Female rugby players and match officials were 69% more likely to be targeted by online abuse during the Women's Rugby World Cup 2025 than their male counterparts were at the men's tournament in 2023, according to a new World Rugby report the governing body says sets a global standard for protecting players.
The monitoring, run with online-safety specialists Signify Group, scanned 440,340 posts and comments across X, Instagram, Facebook and TikTok during the tournament in England. Of those, 1,189 were verified as abusive, affecting 45 accounts. Seventeen accounts met the threshold for investigation and eight cases were referred to law enforcement and the platforms. Instagram accounted for 54% of the verified abuse, with body shaming, transphobia and sexism the most common forms. Offenders were traced to Belgium, France, the United Kingdom, New Zealand and the United States.
The overall share of abusive posts was small, 0.27% at the women's event against 0.16% at the men's World Cup in 2023, but World Rugby said the gender gap in targeted abuse was the headline concern.
"Social media has transformed sport for the better, enabling connection, storytelling and growth. But it also increases the risk of harm, stress and suffering," World Rugby chief executive Alan Gilpin said. He said the governing body "took a stand at Women's Rugby World Cup 2025 to say that there is no place for hate in rugby or in society" and would "take all necessary steps to call out, locate and take action against abusers."

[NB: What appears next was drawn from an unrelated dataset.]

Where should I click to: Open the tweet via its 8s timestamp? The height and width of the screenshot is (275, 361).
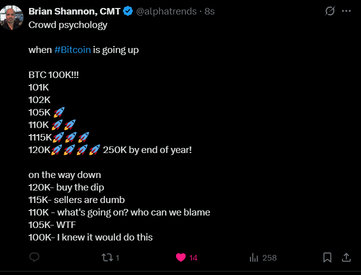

Gilpin was candid about the limits of enforcement. "Policing harmful behaviour at scale is difficult, legislation varies globally and platform thresholds for action remain high," he said. "That is why leadership, collaboration and real-world action are essential." He added: "Protecting our people is fundamental to the future of rugby. By acting decisively and collectively, we can ensure rugby remains a sport where everyone belongs."
Signify chief executive and founder Jonathan Hirshler said the trend was consistent across women's sport. "Data from the Women's Rugby World Cup 2025 and across global sport confirms a clear trend: as the visibility and success of women's sport grows, so too does the volume and severity of targeted online abuse," he said. He credited World Rugby's mix of "advanced technology with expert human analysis and the support of law enforcement" for sending a message that "online abuse has no place in sport, and those responsible will be held to account."
The findings land as the women's game rides a commercial and attendance boom off the back of a record-breaking home tournament for England's Red Roses. World Rugby said the monitoring service, first deployed at the men's 2023 World Cup, will continue as a permanent fixture at its major events.